Selection —

Johnson urges pension simplicity

There is a David-and-Goliath feeling to the battle Michael Johnson, a research fellow at the London-based think tank the Centre for Policy Studies, is waging against the pension industry. His research, which lays out the case for radically simplifying all aspects of the United Kingdom’s pension sector, has earned him a reputation as a maverick. But it’s a label he welcomes in a sector where he says powerful lobbying from the fund management industry has drowned the interests of savers and threatens to damage the country’s savings culture. One of the central themes to Johnson’s research is that pension funds must employ different investment strategies to stop the constant erosion of their capital through costs. As pension funds increasingly strive to cut costs, it’s an argument on which Johnson, who worked for Towers Watson after two decades as an investment banker and most recently ran Prime Minister David Cameron’s Economic Competitiveness Policy Group, is taken more and more seriously.

Active waste of time

Active management is Johnson’s particular bugbear. “I don’t believe stock picking works. I am an absolute advocate of passive funds,” he says. He says the poor returns earned between 2008 and 2010 by the 1100-odd actively managed funds in the UK equity pool prove that active management doesn’t equate to better returns. “Only 16 of the 1188 actively managed funds reached top-quartile returns on three consecutive years, which is about 1.35 per cent. This is less than what pure luck would produce at 1.5625 per cent.” He adds that only 5 per cent of all these funds outperformed their own benchmarks consistently over the same period. “What on earth are you paying for?” he asks. “The skills premium you pay for in active management is a waste of time when you look at the results.”

Johnson calculates that actively managed funds earn investors only 30 per cent of the upside with the rest lost in fees and costs. “I don’t understand it. That upside should be 65-70 per cent.” It’s a calculation he makes on the basis that investors pay significantly over and above the total expense ratio that fund managers charge because it excludes transaction costs which multiply with active management. These include costs around the bid-offer spread, fund turnover and commission which, he lists, quickly add up. “The transaction costs of actively managed UK equity funds typically come to 1 per cent per annum. This is based upon 100 per cent fund turnover if the assets are bought and sold once a year, 0.5 per cent stamp duty on transactions of over £1000, 0.1 per cent commission each on buying and selling and a bid-offer spread of 0.2 to 0.3 per cent for mid-cap shares, the typical area of fund interest.” He describes costs around fund turnover – the costs each time a portfolio is bought and sold – as a particular “tyranny” in actively managed portfolios. “The more frequently a portfolio is traded, the greater the accumulation of costs amounting to a performance drag. A high turnover dramatically increases costs and chews away at capital,” Johnson says. “Finding out what the turnover rate of these funds is before putting money in is extremely hard, but that’s what you want to know.”

Dataset section —
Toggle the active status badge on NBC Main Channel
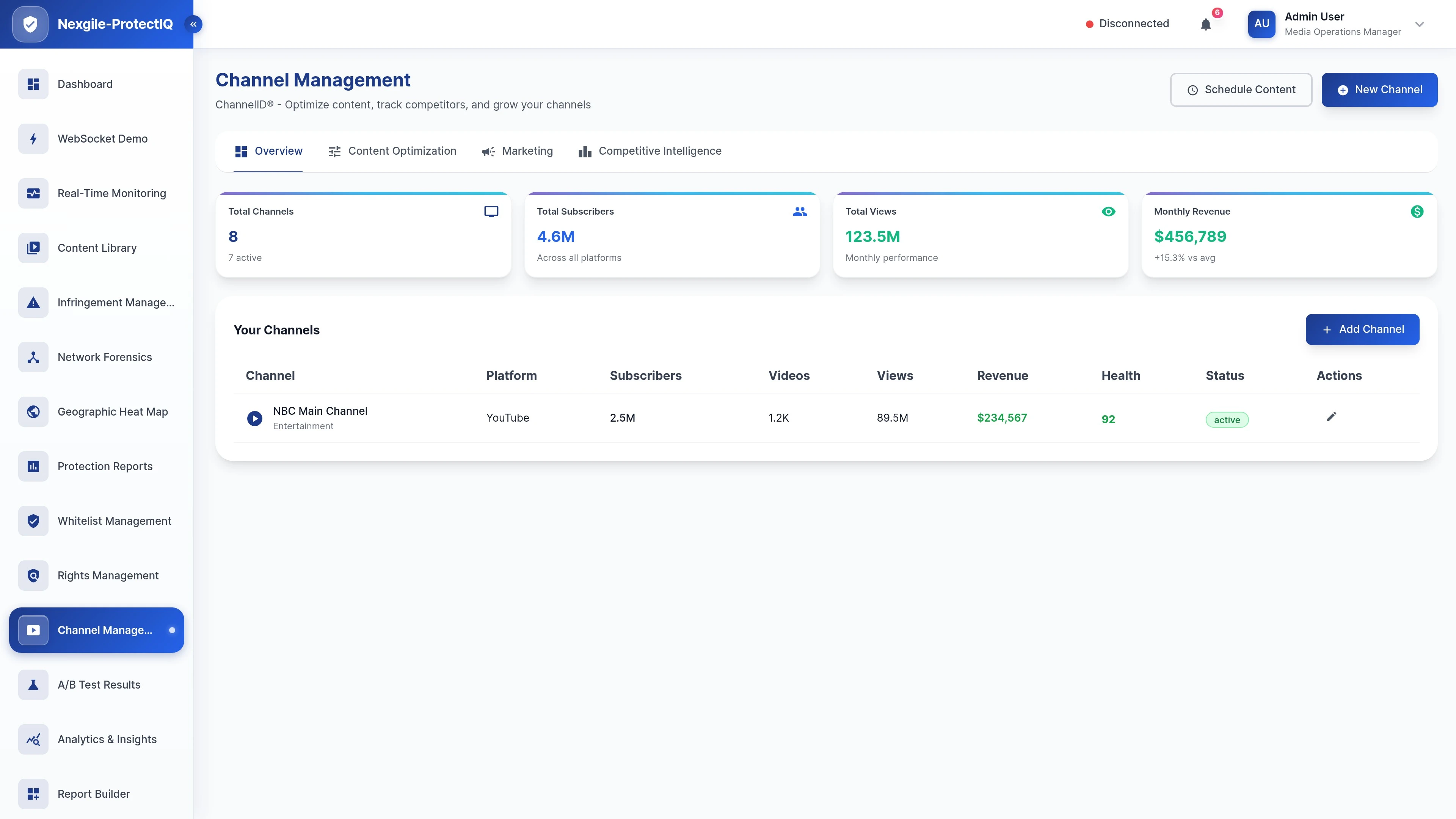1456x819 pixels. coord(1227,419)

Brief —
Please continue the article about Michael Johnson's push for pension simplicity, starting after its final sentence.

Final result —
Consolidate and save

His cost-saving campaign includes urging England and Wales’s 89 local authority pension schemes, where he says not one single one is in surplus, to merge into bigger funds. “If you are managing £20 to 30 billion in assets you can turn around to the industry and demand that they cut costs by a factor of four; it brings real economic clout. If you are relatively tiny you are taken to the cleaners.” In fact he argues all small schemes should merge. The UK has just under 7000 defined benefit schemes; 5600 have less than 1000 members and 2600 have less than 100. He urges them to follow the lead of countries such as The Netherlands, which used to have 3000 schemes but has now consolidated this to 450, with each having an average membership of 11,000.

Keep it simple

Elsewhere he urges investors to avoid fund of funds, where a “long chain of agents” add to the cost of investing. “We should get rid of funds of funds,” he says, adding that he believes many trustees are unaware of the layered costs. Johnson also thinks the UK market is too complex, arguing that 6000 retail funds, 200-plus fund managers and over 300 insurance companies have created one of the most difficult investment landscapes to navigate. “It amounts to about 360 million combinations. How on earth are you supposed to make a decision?” He argues for funds to diversify their investment strategies and increase exposure away from the UK particularly. “Most people derive their earnings from the UK, they own a house in the UK, and they are enormously exposed to the UK doing badly.” He believes a UK investment-bias among many domestic pension funds and “unimaginative” strategies explain why many funds missed out on the rise in emerging markets.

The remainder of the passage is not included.